Put everything from the line containing "Click the GameObjectConversionSystem" down to the line containing "will [x=488, y=444]." into a JSON list of strings, one string per line of the records, leaving out blank lines. Include both of those lines and nothing outside that span.

>>>

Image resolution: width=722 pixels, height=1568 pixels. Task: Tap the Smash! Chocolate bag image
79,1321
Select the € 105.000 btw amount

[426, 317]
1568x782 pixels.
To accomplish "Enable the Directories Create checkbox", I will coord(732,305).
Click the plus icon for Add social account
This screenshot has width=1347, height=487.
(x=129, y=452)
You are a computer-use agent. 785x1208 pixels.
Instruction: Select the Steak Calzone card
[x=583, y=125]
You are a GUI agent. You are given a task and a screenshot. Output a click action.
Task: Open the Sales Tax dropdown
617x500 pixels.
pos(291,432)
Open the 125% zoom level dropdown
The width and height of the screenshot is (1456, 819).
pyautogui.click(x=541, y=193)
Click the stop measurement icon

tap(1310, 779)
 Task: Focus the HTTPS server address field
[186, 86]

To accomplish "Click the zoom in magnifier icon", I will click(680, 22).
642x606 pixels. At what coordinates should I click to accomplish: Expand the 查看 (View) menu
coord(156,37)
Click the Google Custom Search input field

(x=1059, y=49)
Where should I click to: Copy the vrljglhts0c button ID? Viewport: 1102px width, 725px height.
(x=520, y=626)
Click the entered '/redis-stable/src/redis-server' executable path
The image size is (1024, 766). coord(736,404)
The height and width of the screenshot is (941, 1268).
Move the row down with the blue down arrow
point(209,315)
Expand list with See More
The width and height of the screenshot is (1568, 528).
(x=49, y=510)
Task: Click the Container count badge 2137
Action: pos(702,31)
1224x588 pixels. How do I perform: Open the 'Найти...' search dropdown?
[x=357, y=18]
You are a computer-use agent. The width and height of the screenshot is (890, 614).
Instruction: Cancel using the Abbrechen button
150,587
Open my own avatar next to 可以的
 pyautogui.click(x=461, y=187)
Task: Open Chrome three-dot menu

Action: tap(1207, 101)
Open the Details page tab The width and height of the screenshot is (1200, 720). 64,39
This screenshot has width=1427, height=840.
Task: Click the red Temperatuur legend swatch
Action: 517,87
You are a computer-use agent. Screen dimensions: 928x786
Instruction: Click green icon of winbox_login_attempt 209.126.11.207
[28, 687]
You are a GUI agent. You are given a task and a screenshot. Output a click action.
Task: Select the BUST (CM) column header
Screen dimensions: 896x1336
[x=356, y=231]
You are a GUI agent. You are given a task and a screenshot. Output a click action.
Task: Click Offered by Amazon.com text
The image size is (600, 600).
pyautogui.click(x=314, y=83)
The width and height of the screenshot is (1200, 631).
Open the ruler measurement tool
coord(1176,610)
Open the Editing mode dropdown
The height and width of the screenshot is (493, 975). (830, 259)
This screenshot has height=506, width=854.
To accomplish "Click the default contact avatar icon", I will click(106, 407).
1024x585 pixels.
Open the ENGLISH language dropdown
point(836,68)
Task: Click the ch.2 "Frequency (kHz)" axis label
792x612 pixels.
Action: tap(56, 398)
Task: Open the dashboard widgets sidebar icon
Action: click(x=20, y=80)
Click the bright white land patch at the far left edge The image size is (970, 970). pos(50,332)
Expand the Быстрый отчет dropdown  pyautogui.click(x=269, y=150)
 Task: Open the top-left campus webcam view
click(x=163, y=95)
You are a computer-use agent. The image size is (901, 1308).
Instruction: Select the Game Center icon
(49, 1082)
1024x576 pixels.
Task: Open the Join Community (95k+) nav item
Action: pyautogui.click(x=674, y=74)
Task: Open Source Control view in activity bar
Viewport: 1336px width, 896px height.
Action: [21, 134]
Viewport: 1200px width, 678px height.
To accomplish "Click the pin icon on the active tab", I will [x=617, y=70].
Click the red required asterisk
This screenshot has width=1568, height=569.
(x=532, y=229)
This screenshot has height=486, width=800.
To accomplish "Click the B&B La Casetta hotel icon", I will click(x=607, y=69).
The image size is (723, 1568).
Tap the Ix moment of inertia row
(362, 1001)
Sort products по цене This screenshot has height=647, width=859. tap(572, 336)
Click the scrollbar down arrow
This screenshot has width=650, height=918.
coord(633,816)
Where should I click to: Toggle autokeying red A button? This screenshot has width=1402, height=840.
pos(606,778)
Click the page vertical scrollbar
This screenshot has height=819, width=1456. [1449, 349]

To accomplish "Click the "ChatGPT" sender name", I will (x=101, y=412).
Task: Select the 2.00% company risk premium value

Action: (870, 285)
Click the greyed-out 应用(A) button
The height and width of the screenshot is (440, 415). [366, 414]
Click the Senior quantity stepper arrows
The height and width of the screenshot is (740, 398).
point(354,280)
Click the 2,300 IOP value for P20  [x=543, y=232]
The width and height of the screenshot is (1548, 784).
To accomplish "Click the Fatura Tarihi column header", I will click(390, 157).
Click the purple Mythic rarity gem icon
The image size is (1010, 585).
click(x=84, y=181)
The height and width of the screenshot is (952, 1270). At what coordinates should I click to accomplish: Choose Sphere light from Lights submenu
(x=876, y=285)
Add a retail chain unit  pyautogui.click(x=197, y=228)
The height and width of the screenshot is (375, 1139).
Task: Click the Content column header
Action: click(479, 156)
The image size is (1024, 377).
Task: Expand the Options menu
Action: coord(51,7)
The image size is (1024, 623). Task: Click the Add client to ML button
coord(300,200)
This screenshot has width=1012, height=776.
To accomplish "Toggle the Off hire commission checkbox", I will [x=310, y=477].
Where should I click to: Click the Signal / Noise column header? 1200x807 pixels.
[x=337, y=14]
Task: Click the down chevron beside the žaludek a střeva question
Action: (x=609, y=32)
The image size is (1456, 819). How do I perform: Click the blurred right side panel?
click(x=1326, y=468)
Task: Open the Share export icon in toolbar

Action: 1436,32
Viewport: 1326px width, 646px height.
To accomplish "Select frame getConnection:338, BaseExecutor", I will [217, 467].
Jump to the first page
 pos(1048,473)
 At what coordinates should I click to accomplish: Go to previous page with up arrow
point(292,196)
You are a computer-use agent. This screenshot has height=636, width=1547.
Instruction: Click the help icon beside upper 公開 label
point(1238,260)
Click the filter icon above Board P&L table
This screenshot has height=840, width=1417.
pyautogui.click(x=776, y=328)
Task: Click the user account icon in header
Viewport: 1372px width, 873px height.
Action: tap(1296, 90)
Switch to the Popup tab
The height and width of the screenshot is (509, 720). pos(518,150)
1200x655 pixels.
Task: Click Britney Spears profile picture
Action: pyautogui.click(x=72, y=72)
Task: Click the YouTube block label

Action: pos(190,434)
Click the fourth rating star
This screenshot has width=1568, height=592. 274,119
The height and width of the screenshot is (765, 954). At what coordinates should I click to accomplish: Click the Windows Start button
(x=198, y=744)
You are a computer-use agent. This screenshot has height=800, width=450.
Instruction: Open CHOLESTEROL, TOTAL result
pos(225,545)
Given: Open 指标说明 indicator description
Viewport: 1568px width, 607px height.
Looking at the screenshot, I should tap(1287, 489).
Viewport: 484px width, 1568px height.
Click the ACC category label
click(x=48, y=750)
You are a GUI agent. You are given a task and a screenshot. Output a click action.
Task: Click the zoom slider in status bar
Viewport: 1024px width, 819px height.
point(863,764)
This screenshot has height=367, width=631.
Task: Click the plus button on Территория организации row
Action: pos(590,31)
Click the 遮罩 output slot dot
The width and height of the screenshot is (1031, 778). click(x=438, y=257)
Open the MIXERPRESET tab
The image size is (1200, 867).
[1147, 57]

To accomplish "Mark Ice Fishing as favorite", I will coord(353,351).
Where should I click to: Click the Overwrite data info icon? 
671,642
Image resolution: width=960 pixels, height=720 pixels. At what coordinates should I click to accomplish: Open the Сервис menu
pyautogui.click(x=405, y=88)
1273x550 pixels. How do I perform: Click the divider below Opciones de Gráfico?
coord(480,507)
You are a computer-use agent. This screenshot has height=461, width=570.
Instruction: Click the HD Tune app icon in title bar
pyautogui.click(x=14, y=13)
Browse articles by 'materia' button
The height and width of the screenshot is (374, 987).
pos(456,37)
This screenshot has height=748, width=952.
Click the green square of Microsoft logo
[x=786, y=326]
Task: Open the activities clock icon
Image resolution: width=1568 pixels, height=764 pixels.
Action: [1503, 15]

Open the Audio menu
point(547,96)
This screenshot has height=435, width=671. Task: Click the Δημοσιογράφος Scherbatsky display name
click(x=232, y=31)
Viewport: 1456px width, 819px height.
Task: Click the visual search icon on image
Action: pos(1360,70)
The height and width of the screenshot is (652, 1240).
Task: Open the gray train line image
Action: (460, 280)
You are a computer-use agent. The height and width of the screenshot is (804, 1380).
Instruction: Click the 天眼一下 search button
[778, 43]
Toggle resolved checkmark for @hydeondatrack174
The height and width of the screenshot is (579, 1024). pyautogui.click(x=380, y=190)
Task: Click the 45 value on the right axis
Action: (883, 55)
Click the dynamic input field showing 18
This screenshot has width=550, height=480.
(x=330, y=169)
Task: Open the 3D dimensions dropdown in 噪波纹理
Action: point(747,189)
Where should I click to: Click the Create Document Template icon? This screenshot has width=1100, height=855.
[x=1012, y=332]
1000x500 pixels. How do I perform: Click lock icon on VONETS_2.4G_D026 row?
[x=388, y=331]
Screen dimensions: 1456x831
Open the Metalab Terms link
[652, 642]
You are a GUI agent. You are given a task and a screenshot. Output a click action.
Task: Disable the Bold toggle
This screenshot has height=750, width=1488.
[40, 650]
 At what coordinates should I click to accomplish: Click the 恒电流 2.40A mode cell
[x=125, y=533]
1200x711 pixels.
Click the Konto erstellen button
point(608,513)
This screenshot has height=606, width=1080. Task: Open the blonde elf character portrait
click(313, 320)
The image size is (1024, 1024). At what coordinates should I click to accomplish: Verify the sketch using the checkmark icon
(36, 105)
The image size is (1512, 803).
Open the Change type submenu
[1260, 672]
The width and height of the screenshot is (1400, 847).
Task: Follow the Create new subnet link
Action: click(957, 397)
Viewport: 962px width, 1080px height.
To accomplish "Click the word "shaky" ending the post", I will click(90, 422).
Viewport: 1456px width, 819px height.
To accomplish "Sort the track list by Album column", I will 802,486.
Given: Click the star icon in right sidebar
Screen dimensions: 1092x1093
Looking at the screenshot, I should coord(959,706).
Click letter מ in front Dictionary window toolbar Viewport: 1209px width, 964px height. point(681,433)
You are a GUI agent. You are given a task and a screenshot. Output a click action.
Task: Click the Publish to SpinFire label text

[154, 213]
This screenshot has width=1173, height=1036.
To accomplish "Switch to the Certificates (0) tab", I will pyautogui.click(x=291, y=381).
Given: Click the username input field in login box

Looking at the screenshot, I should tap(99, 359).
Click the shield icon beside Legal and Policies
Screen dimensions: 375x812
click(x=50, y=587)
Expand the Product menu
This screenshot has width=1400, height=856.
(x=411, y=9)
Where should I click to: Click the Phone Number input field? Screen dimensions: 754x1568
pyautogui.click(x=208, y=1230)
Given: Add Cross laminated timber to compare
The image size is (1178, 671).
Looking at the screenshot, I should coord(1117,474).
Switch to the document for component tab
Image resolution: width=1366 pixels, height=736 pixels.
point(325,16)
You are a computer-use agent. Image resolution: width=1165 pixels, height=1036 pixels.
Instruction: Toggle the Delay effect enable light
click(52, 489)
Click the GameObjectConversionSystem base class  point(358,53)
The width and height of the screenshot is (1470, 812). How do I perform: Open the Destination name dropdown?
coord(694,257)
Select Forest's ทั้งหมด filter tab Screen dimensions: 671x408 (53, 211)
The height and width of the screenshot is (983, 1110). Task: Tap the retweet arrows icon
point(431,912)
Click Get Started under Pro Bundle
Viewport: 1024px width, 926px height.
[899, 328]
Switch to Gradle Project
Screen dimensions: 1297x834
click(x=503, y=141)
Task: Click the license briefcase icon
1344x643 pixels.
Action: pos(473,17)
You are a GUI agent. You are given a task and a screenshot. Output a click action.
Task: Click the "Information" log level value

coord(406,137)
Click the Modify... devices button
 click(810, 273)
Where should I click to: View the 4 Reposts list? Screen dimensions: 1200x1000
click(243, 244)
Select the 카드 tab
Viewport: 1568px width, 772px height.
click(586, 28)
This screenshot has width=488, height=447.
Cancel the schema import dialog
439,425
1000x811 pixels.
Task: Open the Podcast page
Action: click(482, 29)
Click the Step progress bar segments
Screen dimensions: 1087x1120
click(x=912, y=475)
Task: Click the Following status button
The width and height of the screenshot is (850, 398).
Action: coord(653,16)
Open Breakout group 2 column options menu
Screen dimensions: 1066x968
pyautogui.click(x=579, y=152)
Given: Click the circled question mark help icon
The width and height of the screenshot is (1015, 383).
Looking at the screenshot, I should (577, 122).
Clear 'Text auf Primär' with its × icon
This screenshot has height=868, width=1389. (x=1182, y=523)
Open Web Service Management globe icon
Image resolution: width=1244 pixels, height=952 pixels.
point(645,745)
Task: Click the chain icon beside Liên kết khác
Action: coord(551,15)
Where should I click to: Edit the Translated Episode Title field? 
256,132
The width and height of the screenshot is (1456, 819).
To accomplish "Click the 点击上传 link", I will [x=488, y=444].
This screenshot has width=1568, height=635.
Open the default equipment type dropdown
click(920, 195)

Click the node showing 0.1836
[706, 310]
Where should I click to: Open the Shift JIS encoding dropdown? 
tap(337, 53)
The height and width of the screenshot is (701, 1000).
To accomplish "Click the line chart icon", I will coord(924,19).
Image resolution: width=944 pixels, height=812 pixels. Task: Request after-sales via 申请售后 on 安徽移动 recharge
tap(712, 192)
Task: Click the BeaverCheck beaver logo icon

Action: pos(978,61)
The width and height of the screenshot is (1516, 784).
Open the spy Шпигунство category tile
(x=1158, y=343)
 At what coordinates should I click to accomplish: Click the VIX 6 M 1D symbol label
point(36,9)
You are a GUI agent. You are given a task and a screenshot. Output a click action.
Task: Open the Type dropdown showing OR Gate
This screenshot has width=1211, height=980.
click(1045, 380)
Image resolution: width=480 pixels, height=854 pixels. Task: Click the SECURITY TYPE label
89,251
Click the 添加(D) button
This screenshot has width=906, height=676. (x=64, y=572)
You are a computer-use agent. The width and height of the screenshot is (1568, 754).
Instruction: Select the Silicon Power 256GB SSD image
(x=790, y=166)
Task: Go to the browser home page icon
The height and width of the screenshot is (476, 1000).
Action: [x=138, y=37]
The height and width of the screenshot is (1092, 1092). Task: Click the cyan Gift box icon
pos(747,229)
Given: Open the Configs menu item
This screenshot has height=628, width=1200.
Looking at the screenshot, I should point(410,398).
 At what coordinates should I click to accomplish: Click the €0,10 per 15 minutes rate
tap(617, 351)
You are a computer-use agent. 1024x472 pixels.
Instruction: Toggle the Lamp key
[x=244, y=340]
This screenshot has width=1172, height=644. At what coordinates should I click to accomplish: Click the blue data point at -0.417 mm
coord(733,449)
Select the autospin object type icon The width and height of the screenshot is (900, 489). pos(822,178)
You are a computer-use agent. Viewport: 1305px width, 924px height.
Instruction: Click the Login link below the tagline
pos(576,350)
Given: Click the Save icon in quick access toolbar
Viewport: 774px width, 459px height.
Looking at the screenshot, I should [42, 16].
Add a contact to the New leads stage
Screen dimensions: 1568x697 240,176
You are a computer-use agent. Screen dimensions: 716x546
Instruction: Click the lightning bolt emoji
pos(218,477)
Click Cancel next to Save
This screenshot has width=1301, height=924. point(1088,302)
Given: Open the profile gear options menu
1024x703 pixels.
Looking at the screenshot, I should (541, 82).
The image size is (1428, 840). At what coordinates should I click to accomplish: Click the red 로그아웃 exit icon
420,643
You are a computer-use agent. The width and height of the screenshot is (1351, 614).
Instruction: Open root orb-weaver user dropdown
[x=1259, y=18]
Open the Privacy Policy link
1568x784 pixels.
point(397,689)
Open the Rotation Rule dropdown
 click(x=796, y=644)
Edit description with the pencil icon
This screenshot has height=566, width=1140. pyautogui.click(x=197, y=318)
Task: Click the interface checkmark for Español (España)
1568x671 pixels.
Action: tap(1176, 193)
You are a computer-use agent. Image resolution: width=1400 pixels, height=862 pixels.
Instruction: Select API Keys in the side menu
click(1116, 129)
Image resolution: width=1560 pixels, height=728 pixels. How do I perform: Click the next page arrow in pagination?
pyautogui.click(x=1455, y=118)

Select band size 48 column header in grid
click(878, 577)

<<<

TASK OUTPUT:
[
  "Click the GameObjectConversionSystem base class  point(358,53)",
  "The width and height of the screenshot is (1470, 812). How do I perform: Open the Destination name dropdown?",
  "coord(694,257)",
  "Select Forest's ทั้งหมด filter tab Screen dimensions: 671x408 (53, 211)",
  "The height and width of the screenshot is (983, 1110). Task: Tap the retweet arrows icon",
  "point(431,912)",
  "Click Get Started under Pro Bundle",
  "Viewport: 1024px width, 926px height.",
  "[899, 328]",
  "Switch to Gradle Project",
  "Screen dimensions: 1297x834",
  "click(x=503, y=141)",
  "Task: Click the license briefcase icon",
  "1344x643 pixels.",
  "Action: pos(473,17)",
  "You are a GUI agent. You are given a task and a screenshot. Output a click action.",
  "Task: Click the \"Information\" log level value",
  "coord(406,137)",
  "Click the Modify... devices button",
  " click(810, 273)",
  "Where should I click to: View the 4 Reposts list? Screen dimensions: 1200x1000",
  "click(243, 244)",
  "Select the 카드 tab",
  "Viewport: 1568px width, 772px height.",
  "click(586, 28)",
  "This screenshot has width=488, height=447.",
  "Cancel the schema import dialog",
  "439,425",
  "1000x811 pixels.",
  "Task: Open the Podcast page",
  "Action: click(482, 29)",
  "Click the Step progress bar segments",
  "Screen dimensions: 1087x1120",
  "click(x=912, y=475)",
  "Task: Click the Following status button",
  "The width and height of the screenshot is (850, 398).",
  "Action: coord(653,16)",
  "Open Breakout group 2 column options menu",
  "Screen dimensions: 1066x968",
  "pyautogui.click(x=579, y=152)",
  "Given: Click the circled question mark help icon",
  "The width and height of the screenshot is (1015, 383).",
  "Looking at the screenshot, I should (577, 122).",
  "Clear 'Text auf Primär' with its × icon",
  "This screenshot has height=868, width=1389. (x=1182, y=523)",
  "Open Web Service Management globe icon",
  "Image resolution: width=1244 pixels, height=952 pixels.",
  "point(645,745)",
  "Task: Click the chain icon beside Liên kết khác",
  "Action: coord(551,15)",
  "Where should I click to: Edit the Translated Episode Title field? ",
  "256,132",
  "The width and height of the screenshot is (1456, 819).",
  "To accomplish \"Click the 点击上传 link\", I will [x=488, y=444]."
]